> 할 일:
아래 자료를 다시 옮겨 적되, "computer-use agent"만 모두 "desktop agent"로 고쳐 주세요. 다른 부분은 한 글자도 바꾸지 마세요.

> 원본 자료:

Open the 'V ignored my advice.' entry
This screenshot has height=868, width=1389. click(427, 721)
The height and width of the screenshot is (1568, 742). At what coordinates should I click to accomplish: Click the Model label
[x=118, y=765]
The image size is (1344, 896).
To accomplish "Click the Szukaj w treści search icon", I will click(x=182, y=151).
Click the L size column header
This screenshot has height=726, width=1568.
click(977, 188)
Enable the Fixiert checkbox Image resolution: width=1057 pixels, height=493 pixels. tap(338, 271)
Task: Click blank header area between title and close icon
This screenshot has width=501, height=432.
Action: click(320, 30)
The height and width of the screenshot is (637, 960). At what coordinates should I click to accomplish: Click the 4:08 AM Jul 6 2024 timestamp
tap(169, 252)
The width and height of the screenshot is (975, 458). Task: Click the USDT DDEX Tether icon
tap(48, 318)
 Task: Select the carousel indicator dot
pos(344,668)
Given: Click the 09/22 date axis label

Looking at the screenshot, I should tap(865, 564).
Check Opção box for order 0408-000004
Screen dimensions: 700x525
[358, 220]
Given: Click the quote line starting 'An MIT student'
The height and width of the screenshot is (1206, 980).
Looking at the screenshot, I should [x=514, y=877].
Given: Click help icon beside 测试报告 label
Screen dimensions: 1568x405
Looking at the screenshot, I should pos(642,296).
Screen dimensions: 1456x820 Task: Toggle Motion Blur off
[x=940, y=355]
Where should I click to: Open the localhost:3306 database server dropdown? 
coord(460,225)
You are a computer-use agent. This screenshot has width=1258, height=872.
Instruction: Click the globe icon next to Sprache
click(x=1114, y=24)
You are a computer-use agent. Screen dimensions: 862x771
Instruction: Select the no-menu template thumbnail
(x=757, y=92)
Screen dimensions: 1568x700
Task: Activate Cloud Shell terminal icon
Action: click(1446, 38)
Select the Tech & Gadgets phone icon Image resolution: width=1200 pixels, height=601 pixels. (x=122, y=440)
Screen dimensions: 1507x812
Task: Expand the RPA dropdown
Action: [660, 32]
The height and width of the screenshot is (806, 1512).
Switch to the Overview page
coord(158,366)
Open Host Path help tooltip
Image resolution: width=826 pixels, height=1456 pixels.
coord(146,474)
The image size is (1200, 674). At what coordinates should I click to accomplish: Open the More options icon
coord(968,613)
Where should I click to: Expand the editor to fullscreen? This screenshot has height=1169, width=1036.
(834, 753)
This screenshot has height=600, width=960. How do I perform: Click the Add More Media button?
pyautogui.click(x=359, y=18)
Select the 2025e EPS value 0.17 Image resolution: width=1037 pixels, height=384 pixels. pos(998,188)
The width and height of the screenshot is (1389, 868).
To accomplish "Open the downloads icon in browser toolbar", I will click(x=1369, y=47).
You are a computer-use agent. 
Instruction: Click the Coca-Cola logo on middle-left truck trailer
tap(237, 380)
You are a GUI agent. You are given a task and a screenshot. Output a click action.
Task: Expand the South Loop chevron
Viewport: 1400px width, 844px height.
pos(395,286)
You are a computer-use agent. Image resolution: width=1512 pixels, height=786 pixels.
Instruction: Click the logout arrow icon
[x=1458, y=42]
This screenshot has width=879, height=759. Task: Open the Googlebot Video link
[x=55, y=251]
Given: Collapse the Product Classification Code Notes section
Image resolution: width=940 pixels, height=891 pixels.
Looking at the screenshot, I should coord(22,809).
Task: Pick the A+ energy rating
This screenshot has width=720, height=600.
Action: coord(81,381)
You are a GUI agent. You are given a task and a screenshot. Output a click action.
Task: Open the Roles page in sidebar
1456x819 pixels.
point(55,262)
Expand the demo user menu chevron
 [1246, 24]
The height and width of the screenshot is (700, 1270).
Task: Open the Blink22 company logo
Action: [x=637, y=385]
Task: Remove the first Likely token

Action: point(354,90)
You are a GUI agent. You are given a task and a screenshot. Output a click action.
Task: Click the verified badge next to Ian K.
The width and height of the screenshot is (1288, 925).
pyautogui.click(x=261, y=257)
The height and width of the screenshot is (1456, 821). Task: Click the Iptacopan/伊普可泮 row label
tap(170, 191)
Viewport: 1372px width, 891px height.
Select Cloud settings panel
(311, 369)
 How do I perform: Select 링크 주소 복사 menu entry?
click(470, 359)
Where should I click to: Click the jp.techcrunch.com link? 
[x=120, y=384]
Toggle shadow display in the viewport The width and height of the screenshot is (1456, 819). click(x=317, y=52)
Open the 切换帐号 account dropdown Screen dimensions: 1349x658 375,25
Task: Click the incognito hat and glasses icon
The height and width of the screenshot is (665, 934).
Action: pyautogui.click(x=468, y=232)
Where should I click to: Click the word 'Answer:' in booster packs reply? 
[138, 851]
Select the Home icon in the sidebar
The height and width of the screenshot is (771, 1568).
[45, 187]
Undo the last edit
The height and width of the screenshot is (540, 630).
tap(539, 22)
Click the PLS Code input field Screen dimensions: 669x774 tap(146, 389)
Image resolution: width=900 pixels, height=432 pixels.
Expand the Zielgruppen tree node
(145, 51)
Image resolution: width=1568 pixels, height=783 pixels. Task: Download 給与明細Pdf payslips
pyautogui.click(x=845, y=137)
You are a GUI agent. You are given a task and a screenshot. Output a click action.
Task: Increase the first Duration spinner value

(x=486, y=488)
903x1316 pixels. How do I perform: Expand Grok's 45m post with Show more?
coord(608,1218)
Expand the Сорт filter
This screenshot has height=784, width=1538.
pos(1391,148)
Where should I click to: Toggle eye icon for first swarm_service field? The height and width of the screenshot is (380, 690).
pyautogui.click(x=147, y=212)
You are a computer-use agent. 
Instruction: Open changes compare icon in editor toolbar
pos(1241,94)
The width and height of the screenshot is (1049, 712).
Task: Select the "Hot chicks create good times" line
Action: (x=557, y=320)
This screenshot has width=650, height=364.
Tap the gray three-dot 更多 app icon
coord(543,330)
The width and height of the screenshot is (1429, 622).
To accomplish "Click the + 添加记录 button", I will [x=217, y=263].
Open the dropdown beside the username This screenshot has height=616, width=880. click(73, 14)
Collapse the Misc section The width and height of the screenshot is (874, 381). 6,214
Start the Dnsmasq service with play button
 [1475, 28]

> 정답 풀이:
Open the 'V ignored my advice.' entry
This screenshot has height=868, width=1389. click(427, 721)
The height and width of the screenshot is (1568, 742). At what coordinates should I click to accomplish: Click the Model label
[x=118, y=765]
The image size is (1344, 896).
To accomplish "Click the Szukaj w treści search icon", I will click(x=182, y=151).
Click the L size column header
This screenshot has height=726, width=1568.
click(977, 188)
Enable the Fixiert checkbox Image resolution: width=1057 pixels, height=493 pixels. tap(338, 271)
Task: Click blank header area between title and close icon
This screenshot has width=501, height=432.
Action: click(320, 30)
The height and width of the screenshot is (637, 960). At what coordinates should I click to accomplish: Click the 4:08 AM Jul 6 2024 timestamp
tap(169, 252)
The width and height of the screenshot is (975, 458). Task: Click the USDT DDEX Tether icon
tap(48, 318)
 Task: Select the carousel indicator dot
pos(344,668)
Given: Click the 09/22 date axis label

Looking at the screenshot, I should tap(865, 564).
Check Opção box for order 0408-000004
Screen dimensions: 700x525
[358, 220]
Given: Click the quote line starting 'An MIT student'
The height and width of the screenshot is (1206, 980).
Looking at the screenshot, I should [x=514, y=877].
Given: Click help icon beside 测试报告 label
Screen dimensions: 1568x405
Looking at the screenshot, I should pos(642,296).
Screen dimensions: 1456x820 Task: Toggle Motion Blur off
[x=940, y=355]
Where should I click to: Open the localhost:3306 database server dropdown? 
coord(460,225)
You are a desktop agent. This screenshot has width=1258, height=872.
Instruction: Click the globe icon next to Sprache
click(x=1114, y=24)
You are a desktop agent. Screen dimensions: 862x771
Instruction: Select the no-menu template thumbnail
(x=757, y=92)
Screen dimensions: 1568x700
Task: Activate Cloud Shell terminal icon
Action: click(1446, 38)
Select the Tech & Gadgets phone icon Image resolution: width=1200 pixels, height=601 pixels. (x=122, y=440)
Screen dimensions: 1507x812
Task: Expand the RPA dropdown
Action: [660, 32]
The height and width of the screenshot is (806, 1512).
Switch to the Overview page
coord(158,366)
Open Host Path help tooltip
Image resolution: width=826 pixels, height=1456 pixels.
coord(146,474)
The image size is (1200, 674). At what coordinates should I click to accomplish: Open the More options icon
coord(968,613)
Where should I click to: Expand the editor to fullscreen? This screenshot has height=1169, width=1036.
(834, 753)
This screenshot has height=600, width=960. How do I perform: Click the Add More Media button?
pyautogui.click(x=359, y=18)
Select the 2025e EPS value 0.17 Image resolution: width=1037 pixels, height=384 pixels. pos(998,188)
The width and height of the screenshot is (1389, 868).
To accomplish "Open the downloads icon in browser toolbar", I will click(x=1369, y=47).
You are a desktop agent. 
Instruction: Click the Coca-Cola logo on middle-left truck trailer
tap(237, 380)
You are a GUI agent. You are given a task and a screenshot. Output a click action.
Task: Expand the South Loop chevron
Viewport: 1400px width, 844px height.
pos(395,286)
You are a desktop agent. Image resolution: width=1512 pixels, height=786 pixels.
Instruction: Click the logout arrow icon
[x=1458, y=42]
This screenshot has width=879, height=759. Task: Open the Googlebot Video link
[x=55, y=251]
Given: Collapse the Product Classification Code Notes section
Image resolution: width=940 pixels, height=891 pixels.
Looking at the screenshot, I should coord(22,809).
Task: Pick the A+ energy rating
This screenshot has width=720, height=600.
Action: coord(81,381)
You are a GUI agent. You are given a task and a screenshot. Output a click action.
Task: Open the Roles page in sidebar
1456x819 pixels.
point(55,262)
Expand the demo user menu chevron
 [1246, 24]
The height and width of the screenshot is (700, 1270).
Task: Open the Blink22 company logo
Action: [x=637, y=385]
Task: Remove the first Likely token

Action: point(354,90)
You are a GUI agent. You are given a task and a screenshot. Output a click action.
Task: Click the verified badge next to Ian K.
The width and height of the screenshot is (1288, 925).
pyautogui.click(x=261, y=257)
The height and width of the screenshot is (1456, 821). Task: Click the Iptacopan/伊普可泮 row label
tap(170, 191)
Viewport: 1372px width, 891px height.
Select Cloud settings panel
(311, 369)
 How do I perform: Select 링크 주소 복사 menu entry?
click(470, 359)
Where should I click to: Click the jp.techcrunch.com link? 
[x=120, y=384]
Toggle shadow display in the viewport The width and height of the screenshot is (1456, 819). click(x=317, y=52)
Open the 切换帐号 account dropdown Screen dimensions: 1349x658 375,25
Task: Click the incognito hat and glasses icon
The height and width of the screenshot is (665, 934).
Action: pyautogui.click(x=468, y=232)
Where should I click to: Click the word 'Answer:' in booster packs reply? 
[138, 851]
Select the Home icon in the sidebar
The height and width of the screenshot is (771, 1568).
[45, 187]
Undo the last edit
The height and width of the screenshot is (540, 630).
tap(539, 22)
Click the PLS Code input field Screen dimensions: 669x774 tap(146, 389)
Image resolution: width=900 pixels, height=432 pixels.
Expand the Zielgruppen tree node
(145, 51)
Image resolution: width=1568 pixels, height=783 pixels. Task: Download 給与明細Pdf payslips
pyautogui.click(x=845, y=137)
You are a GUI agent. You are given a task and a screenshot. Output a click action.
Task: Increase the first Duration spinner value

(x=486, y=488)
903x1316 pixels. How do I perform: Expand Grok's 45m post with Show more?
coord(608,1218)
Expand the Сорт filter
This screenshot has height=784, width=1538.
pos(1391,148)
Where should I click to: Toggle eye icon for first swarm_service field? The height and width of the screenshot is (380, 690).
pyautogui.click(x=147, y=212)
You are a desktop agent. 
Instruction: Open changes compare icon in editor toolbar
pos(1241,94)
The width and height of the screenshot is (1049, 712).
Task: Select the "Hot chicks create good times" line
Action: (x=557, y=320)
This screenshot has width=650, height=364.
Tap the gray three-dot 更多 app icon
coord(543,330)
The width and height of the screenshot is (1429, 622).
To accomplish "Click the + 添加记录 button", I will [x=217, y=263].
Open the dropdown beside the username This screenshot has height=616, width=880. click(73, 14)
Collapse the Misc section The width and height of the screenshot is (874, 381). 6,214
Start the Dnsmasq service with play button
 [1475, 28]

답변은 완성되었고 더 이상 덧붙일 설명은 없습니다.